Document segment:
==============================

I was asked to address this question in a recent department meeting. I was feeling somewhat poetic when I composed my answer. For those of you who consider yourself an instructional technologist or instructional designer or one of the many titles that falls along this spectrum, I hope this gives you some beginning-of-the-semester inspiration (P.S., Jim Groom’s take on this is also a good read http://bavatuesdays.com/what-is-an-instructional-technologist/):
An instructional technologist/designer is . . .
adaptable: Everything in this field is always changing, constantly. We need to stay ahead of the curve, and quickly vet new products and concepts to confirm their effectiveness before unleashing them on our faculty. Our priorities constantly shift, we manage multiple things all the time, and we like it.
patient: We work with very smart people and very complex computer programs and processes. Being impatient would be like playing with unstable explosives.

==============================

Data under study:
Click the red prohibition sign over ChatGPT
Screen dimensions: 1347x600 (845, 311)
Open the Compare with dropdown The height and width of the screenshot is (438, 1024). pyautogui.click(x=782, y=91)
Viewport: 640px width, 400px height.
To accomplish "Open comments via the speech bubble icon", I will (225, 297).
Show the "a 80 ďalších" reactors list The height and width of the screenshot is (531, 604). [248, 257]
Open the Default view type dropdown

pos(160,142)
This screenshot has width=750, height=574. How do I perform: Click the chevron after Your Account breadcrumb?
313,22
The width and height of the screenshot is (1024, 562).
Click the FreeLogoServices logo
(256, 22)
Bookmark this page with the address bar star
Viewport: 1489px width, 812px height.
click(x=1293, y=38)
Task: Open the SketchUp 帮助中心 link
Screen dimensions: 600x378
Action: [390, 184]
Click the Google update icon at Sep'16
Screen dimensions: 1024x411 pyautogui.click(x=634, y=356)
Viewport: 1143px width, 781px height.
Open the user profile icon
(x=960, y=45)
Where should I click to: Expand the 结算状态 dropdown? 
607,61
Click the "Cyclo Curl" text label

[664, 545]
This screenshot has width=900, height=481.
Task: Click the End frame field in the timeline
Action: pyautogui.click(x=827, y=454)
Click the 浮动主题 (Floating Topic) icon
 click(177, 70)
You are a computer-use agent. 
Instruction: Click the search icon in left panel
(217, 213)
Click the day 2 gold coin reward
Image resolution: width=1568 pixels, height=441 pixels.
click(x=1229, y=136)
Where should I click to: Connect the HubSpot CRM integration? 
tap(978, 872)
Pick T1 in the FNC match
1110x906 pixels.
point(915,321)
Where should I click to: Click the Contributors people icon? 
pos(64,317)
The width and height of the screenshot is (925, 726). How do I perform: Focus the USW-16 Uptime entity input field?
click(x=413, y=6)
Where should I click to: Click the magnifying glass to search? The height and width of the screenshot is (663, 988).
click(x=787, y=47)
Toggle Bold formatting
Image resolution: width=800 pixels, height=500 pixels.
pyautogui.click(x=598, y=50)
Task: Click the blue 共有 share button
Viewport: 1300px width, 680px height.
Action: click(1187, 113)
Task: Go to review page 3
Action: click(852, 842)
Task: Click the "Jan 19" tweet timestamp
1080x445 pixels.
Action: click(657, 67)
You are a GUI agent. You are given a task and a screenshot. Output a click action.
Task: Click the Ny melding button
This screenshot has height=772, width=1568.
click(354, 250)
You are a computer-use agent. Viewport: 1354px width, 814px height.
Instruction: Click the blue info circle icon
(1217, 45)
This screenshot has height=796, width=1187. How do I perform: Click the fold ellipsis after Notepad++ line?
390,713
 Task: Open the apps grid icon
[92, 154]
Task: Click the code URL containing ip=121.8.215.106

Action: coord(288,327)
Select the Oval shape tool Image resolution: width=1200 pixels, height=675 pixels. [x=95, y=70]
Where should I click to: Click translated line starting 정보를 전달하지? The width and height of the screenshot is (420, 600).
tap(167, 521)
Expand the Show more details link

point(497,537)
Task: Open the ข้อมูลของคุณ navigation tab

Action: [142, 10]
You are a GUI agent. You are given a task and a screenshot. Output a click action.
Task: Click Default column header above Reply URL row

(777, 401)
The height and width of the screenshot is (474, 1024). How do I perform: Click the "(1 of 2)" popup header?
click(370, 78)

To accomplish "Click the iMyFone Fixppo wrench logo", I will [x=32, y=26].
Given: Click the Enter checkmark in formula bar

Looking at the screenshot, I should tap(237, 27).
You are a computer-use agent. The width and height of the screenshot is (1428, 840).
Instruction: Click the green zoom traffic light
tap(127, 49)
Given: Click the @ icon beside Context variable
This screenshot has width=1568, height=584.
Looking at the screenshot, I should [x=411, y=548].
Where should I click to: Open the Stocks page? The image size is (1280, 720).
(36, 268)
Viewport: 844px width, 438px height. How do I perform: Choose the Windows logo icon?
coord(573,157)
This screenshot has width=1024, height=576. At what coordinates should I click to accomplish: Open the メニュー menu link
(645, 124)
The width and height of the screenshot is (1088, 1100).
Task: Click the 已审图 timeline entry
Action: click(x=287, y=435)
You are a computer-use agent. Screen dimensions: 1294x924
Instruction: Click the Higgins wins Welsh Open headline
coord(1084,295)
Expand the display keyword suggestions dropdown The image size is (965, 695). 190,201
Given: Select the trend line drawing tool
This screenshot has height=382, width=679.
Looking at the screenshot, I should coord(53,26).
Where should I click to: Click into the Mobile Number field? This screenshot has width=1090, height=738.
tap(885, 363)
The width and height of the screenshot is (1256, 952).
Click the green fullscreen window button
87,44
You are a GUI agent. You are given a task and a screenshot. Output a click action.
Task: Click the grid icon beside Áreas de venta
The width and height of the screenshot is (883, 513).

==============================

Directions:
1. In the post on what an instructional technologist is, what does it say being impatient would be like?
2. Continue the post on what an instructional technologist is, starting after its last sentence.

Answers by item:
1. Being impatient would be like playing with unstable explosives.

2.
knowledgeable of educational theory (cognitivism, behaviorism, constructivism; Bloom’s domains, Maslow’s hierarchy, Knowles’ andragogy, Gartner’s multiple intelligences, Kolb’s experientialism, etc.)- We apply this knowledge both in how we train people, but also in describing the strategies and possible uses of the tools we recommend.
experienced in audio/video editing techniques , particularly as it applies to digitized content. Some knowledge/experience with A/V hardware, cabling, etc. is also important. And. . .
familiar with graphic design principles and able to manipulate digital or scanned images, and save them in multiple formats. Deep down, we’re creative too.
comfortable in a teaching, mentoring role. With our excellent communication skills, we translate technical information to non-technical audiences, and vice versa. We communicate in person, in writing, and over the phone with faculty, staff, technicians, administrators, and students ensuring that everyone’s needs are met and that projects are moving forward.
devoted to customer service – This is paramount to our positions. It’s what we do.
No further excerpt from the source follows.